| Source document |
================================

7. Likely Root Cause Patterns

Trigger Root Cause Evidence Fix
Long runtime on same instance True leak Uptime-correlated RSS growth Fix object lifecycle and add leak tests
New caching feature Unbounded memory state Traffic-correlated growth Add eviction and move cache externally if needed
Aggressive concurrency change Worker memory overcommit Relief after reducing workers Tune workers to available RAM
Heavy file/report workflow Payload retention Spikes tied to specific operations Stream, chunk, or offload work

8. Immediate Mitigations

  1. Increase temporary capacity and rotate the worst instances only after capturing evidence.

  2. Reduce worker count if baseline memory is clearly too high.

  3. Disable or throttle the heaviest endpoints/jobs if they accelerate growth.

  4. Shorten exposure by recycling instances under controlled conditions while the fix is prepared.

================================

| Stored records |

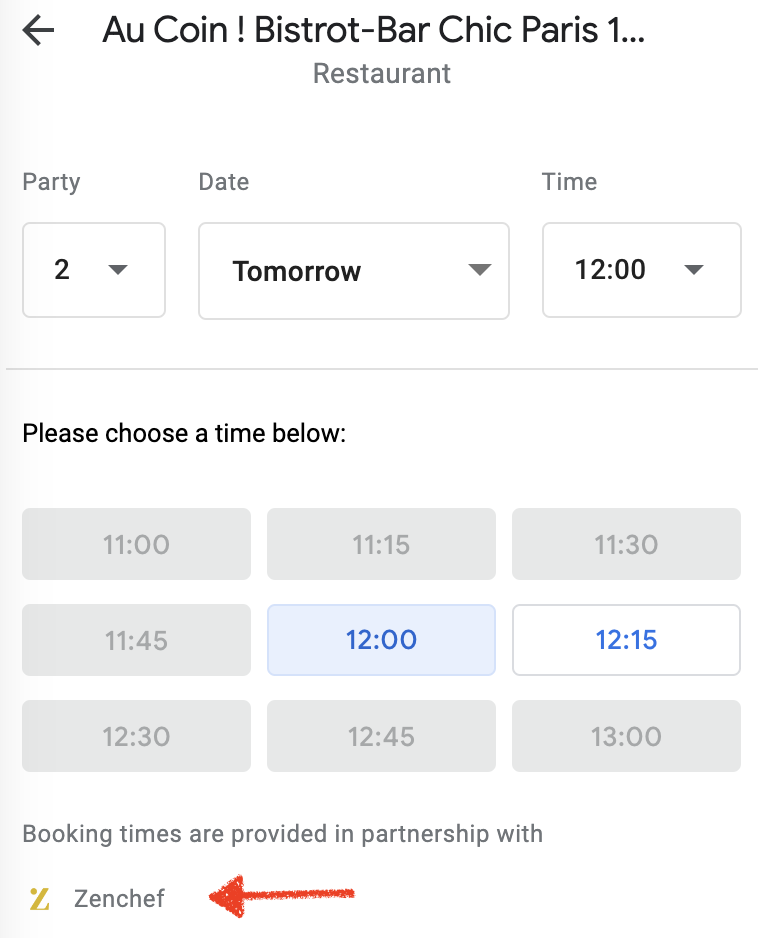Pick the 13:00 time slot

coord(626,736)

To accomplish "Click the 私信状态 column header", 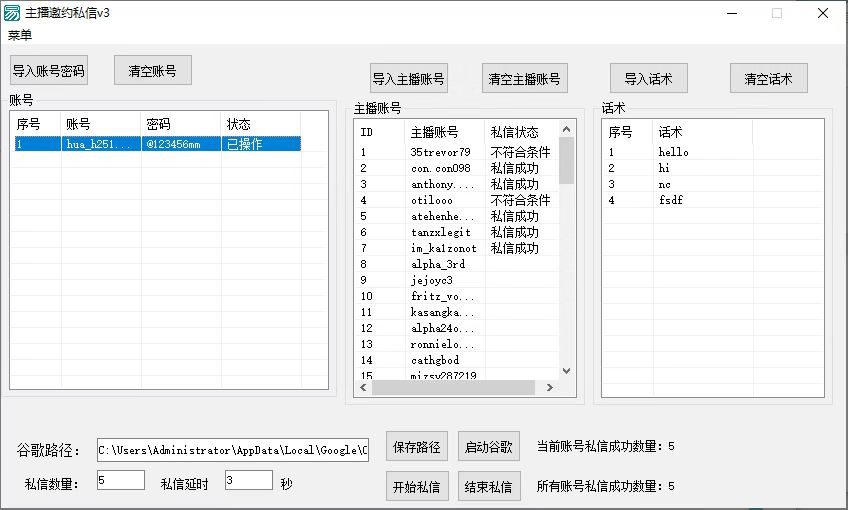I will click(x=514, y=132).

================================

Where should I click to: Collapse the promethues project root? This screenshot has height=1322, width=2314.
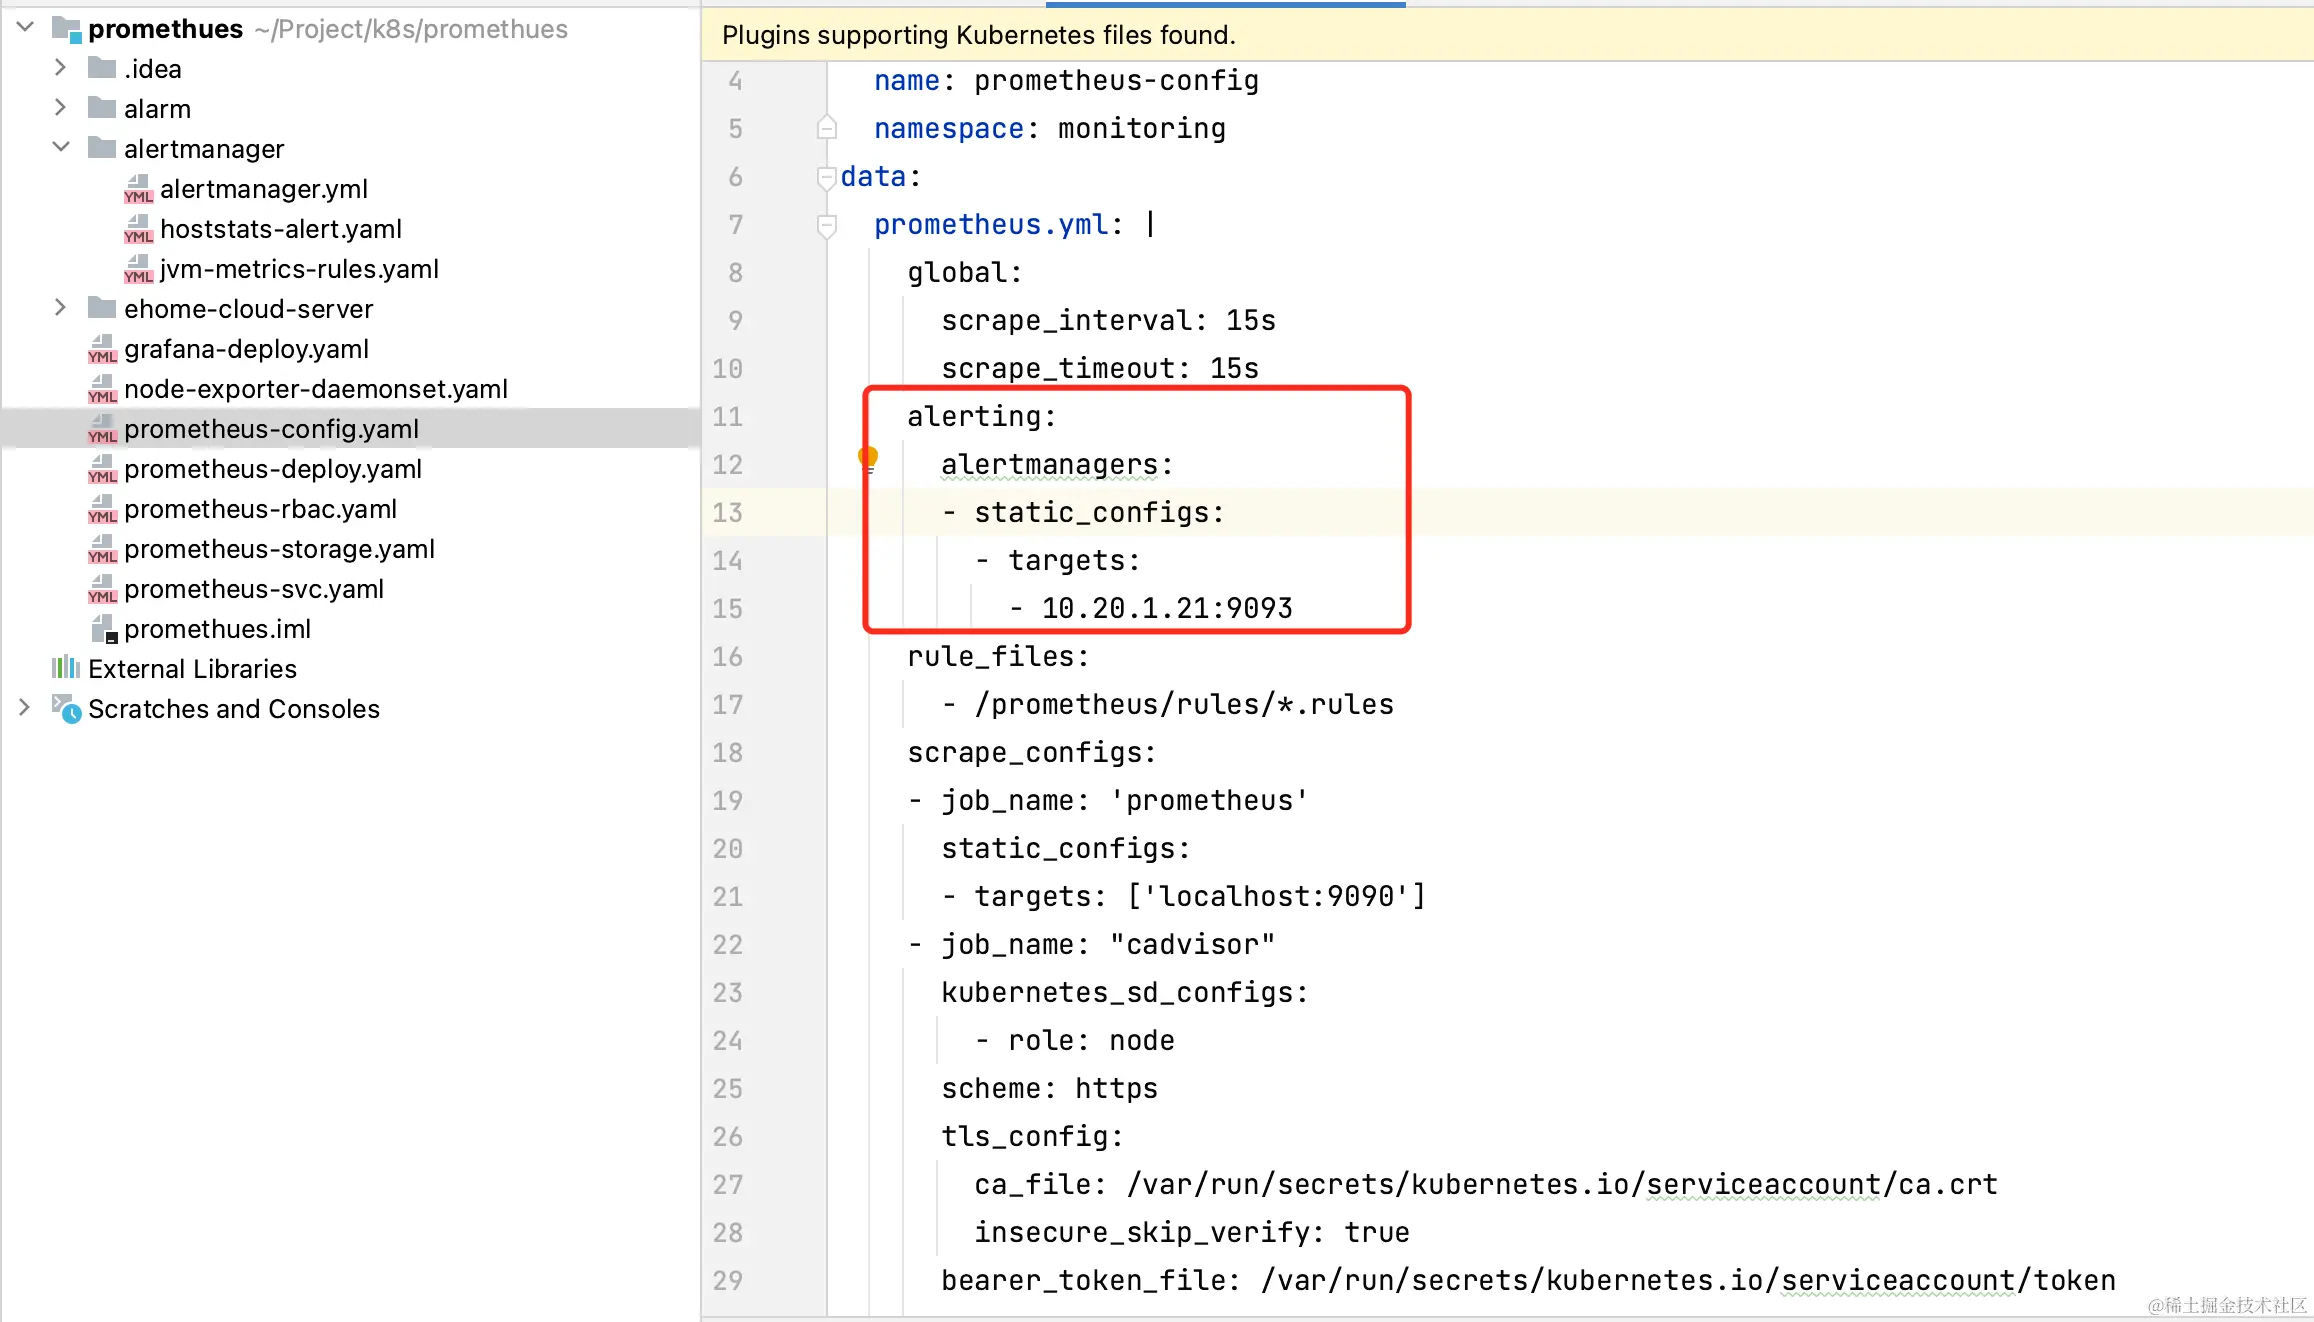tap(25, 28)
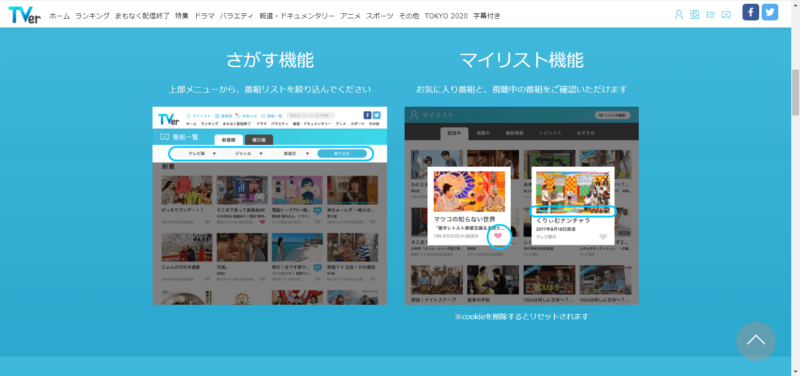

================================

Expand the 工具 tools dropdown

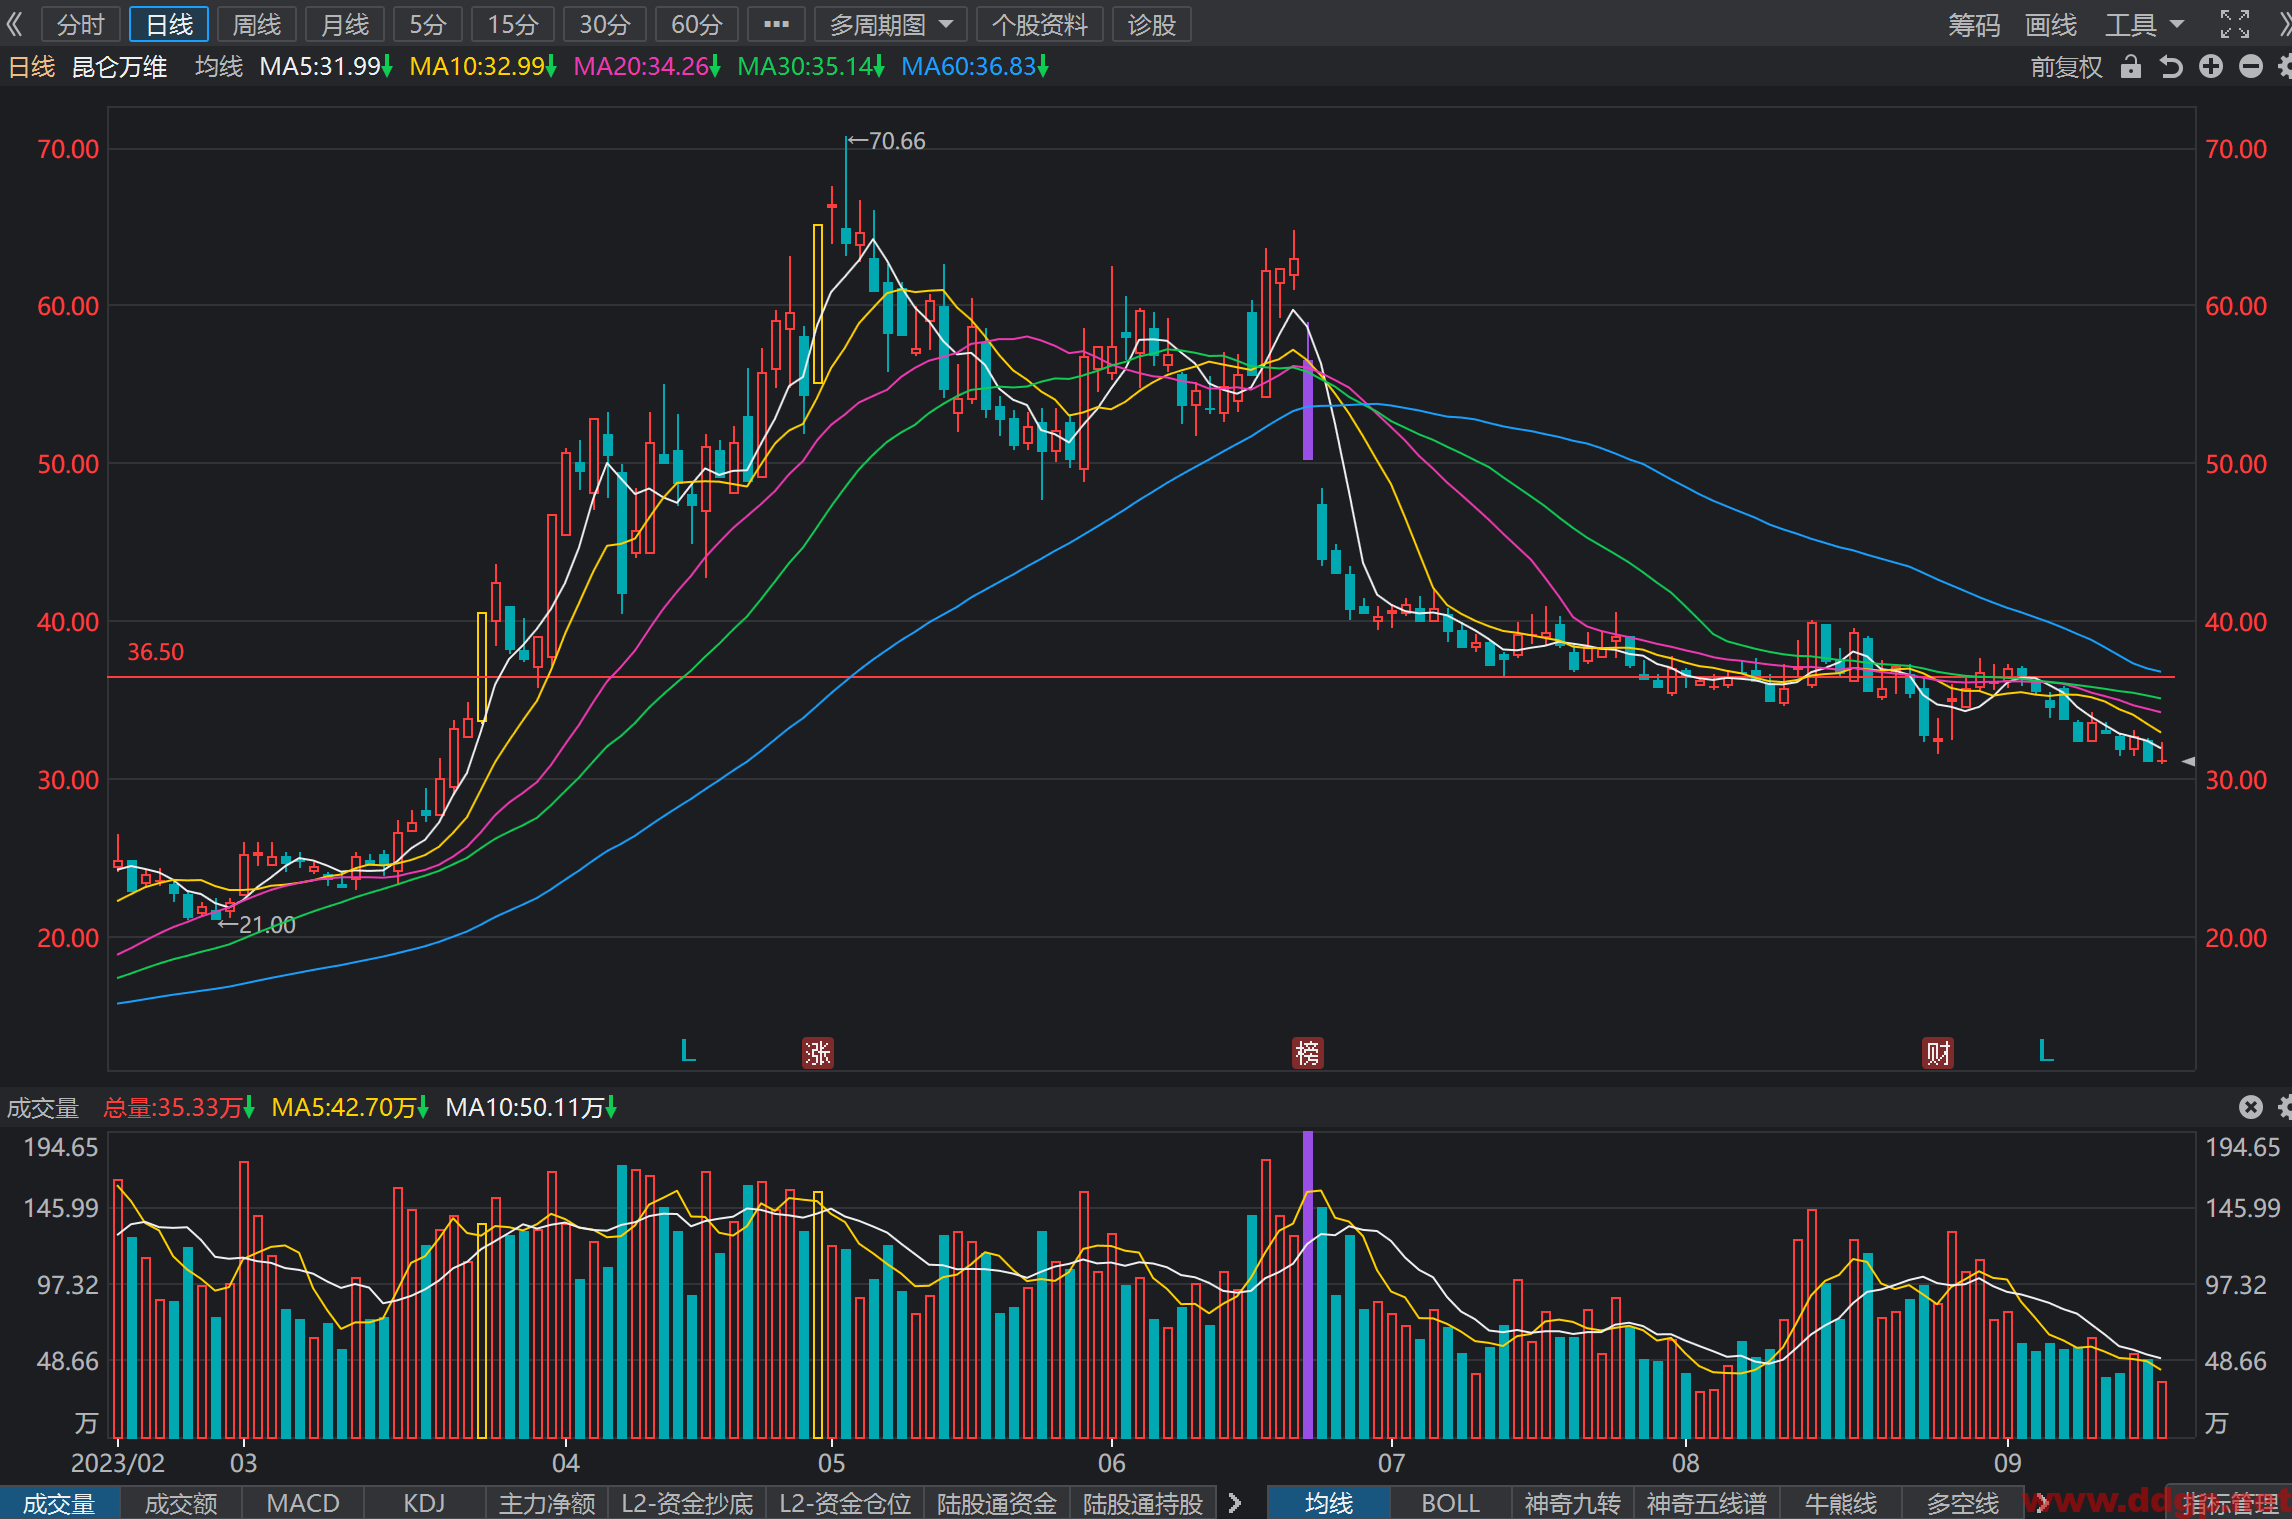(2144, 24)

================================

| The tasks |
1. Rewrite the passage of the memory-leak text that begins at the words "1. Increase temporary" and ends after "fix is prepared.", substituting "servers" for "instances".
2. According to the memory-leak text, what fix applies when the trigger is an aggressive concurrency change?
3. List every root cause named in the root-cause table of the memory-leak text.
The material that accompanies the memory-leak text is drawn from a separate source.

| Exercise responses |
1.
1. Increase temporary capacity and rotate the worst servers only after capturing evidence.

  2. Reduce worker count if baseline memory is clearly too high.

  3. Disable or throttle the heaviest endpoints/jobs if they accelerate growth.

  4. Shorten exposure by recycling servers under controlled conditions while the fix is prepared.

2. Tune workers to available RAM.

3.
True leak
Unbounded memory state
Worker memory overcommit
Payload retention